Individuals with PDD also often “withdraw socially,” and have physical symptoms, such as: “headaches or pain, poor sleep, fatigue, [and] appetite changes,” she said.
PDD has been referred to as a “smoldering mood disturbance.” Adults with PDD experience symptoms for at least 2 years (with no longer than 2 months without any symptoms). In kids and teens, PDD lasts at least 1 year.
“Trauma during childhood or later in life has been hypothesized to play a role in the development of PDD,” Penberthy writes in her new book Persistent Depressive Disorders. “Retrospective and prospective studies have found increased rates of traumatic events, especially childhood trauma, in patients with PDD,” she writes.
After experiencing a severely traumatic event in her teens, Maddie Baldassari, a writer, speaker, and mental health advocate, was diagnosed with chronic depression. Baldassari felt exhausted all the time and too tired to read or hang out with friends.
“Probably the most noticeable symptom for me is not showering. The thought of having to wash my hair and dry it and fix it was so overwhelming I wouldn’t even try,” she said. “And then I would be too embarrassed to leave the house and it just became a cycle.”
PDD also frequently co-occurs with other conditions such as major depression, anxiety disorders, and substance abuse.
PDD rarely gets better on its own, which is why Penberthy stressed the importance of getting help. She suggested seeking out a mental health professional who specializes in treating PDD (if possible), namely because the treatment may differ from treating acute depression.
“Treatments for PDD will typically need to be for a longer period of time and may require a combination of antidepressant medications or that the medications are given at higher doses for longer periods of time.”
Penberthy noted that research has found the following therapies to be effective: Cognitive-behavioral analysis system of psychotherapy (CBASP), cognitive behavioral therapy (CBT) for chronic depression, and interpersonal psychotherapy (IPT). Penberthy is certified in CBASP. (You can learn more about these evidence-based interventions in this treatment article.)
Also, mindfulness-based cognitive therapy has been shown to be helpful in preventing relapse in individuals who’ve improved, she said.
Today, Baldassari takes medication, sees a therapist twice a month, and volunteers at her local NAMI. She also relies on the skills she learned from dialectical behavior therapy (DBT). She regularly uses the skill of “opposite action.” For instance, any time she’s exhausted and overwhelmed and just wants to lay in bed, she does the opposite and gets up.

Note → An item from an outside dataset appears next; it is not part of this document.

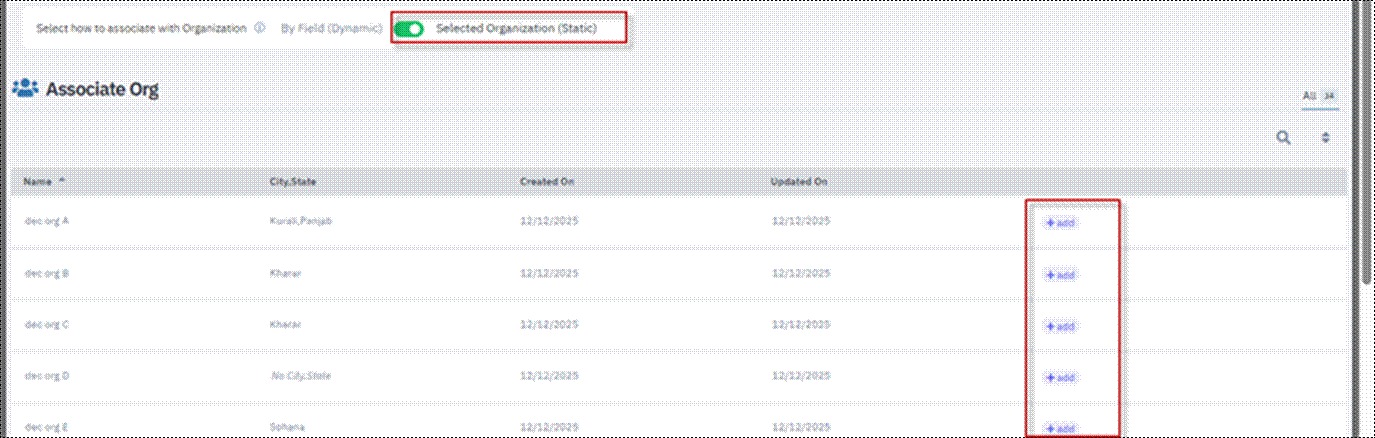Click the City,State column header
Screen dimensions: 1375x438
(294, 182)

Sometimes, Baldassari feels hopeless, “like I am trapped on a merry go round of hopelessness and it won’t let me off.” This is when she uses the DBT skill of emotion regulation. Specifically, she asks herself this question: “Are these scenarios I am thinking true, or are they a fleeting feeling or emotion?”

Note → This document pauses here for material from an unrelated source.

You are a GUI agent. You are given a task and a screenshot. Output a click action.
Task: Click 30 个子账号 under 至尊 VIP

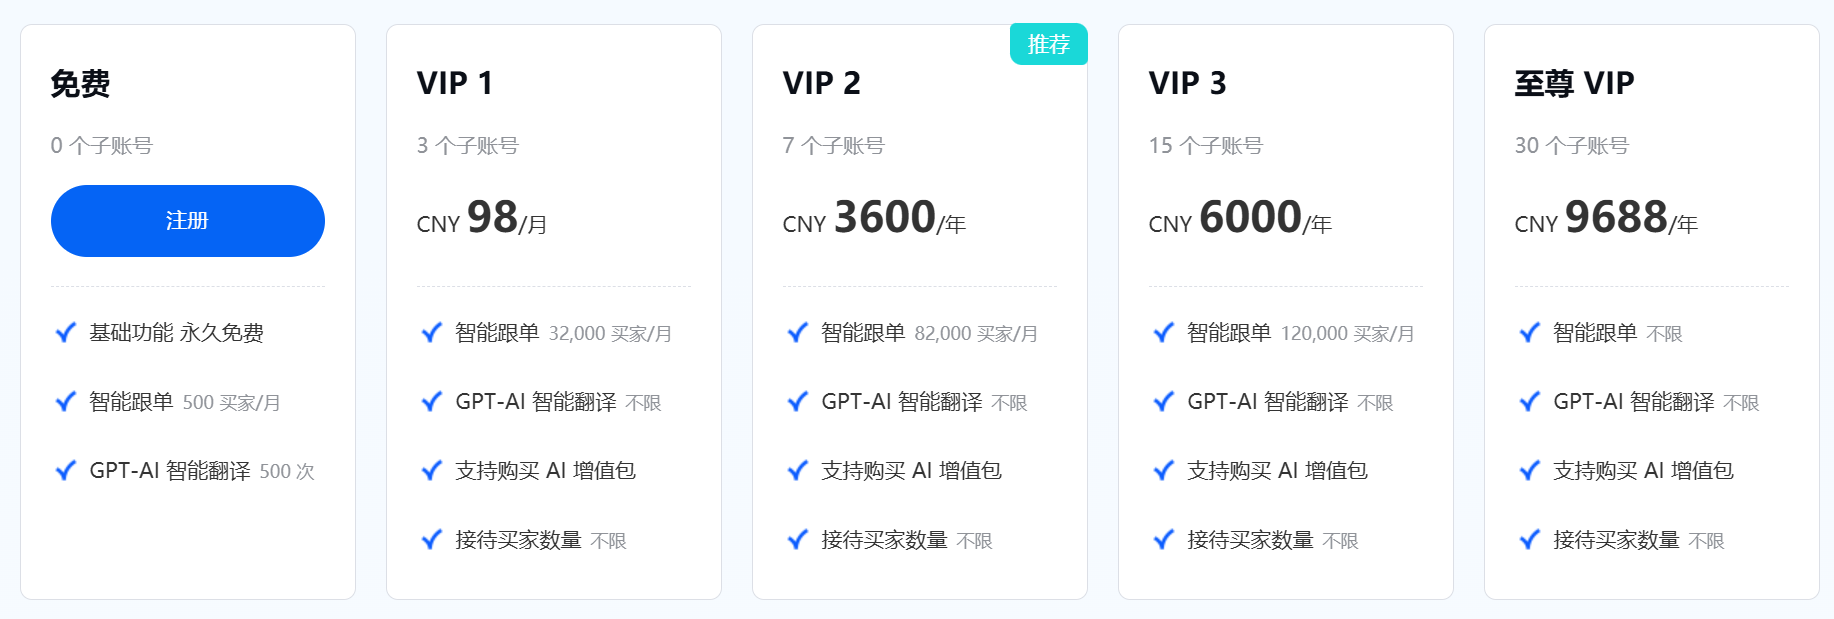[x=1572, y=145]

“This oftentimes makes me more aware that it is a symptom of my illness and not my reality. I also use my husband as a sounding board as he has a good idea of when I am slipping into a state of depression.”
Baldassari stressed the importance of finding a good doctor—whether you do so on your first or fifth try—understanding that medications aren’t miracle workers, and being willing to try different medications (when appropriate).
“I still experience my depression but I found the right treatment for me, that allows me to live a successful life,” Baldassari said.
“I have been married for 16 years and [have] a job that I love. That is the important part to know: Your story is yours and you need to try and be your own advocate to live a life of wellness. Know that you aren’t alone and that many people have the same symptoms and you can get help with the proper treatment for you.”
And that starts with getting the right diagnosis, which starts with contacting a mental health professional. Which you can do today.
You can feel better. You can change your mood and your ways—no matter how deeply entrenched they might seem. And yes, you deserve that, even if it doesn’t feel like you do. After all, that’s the depression talking, and, thankfully, that depression is highly treatable.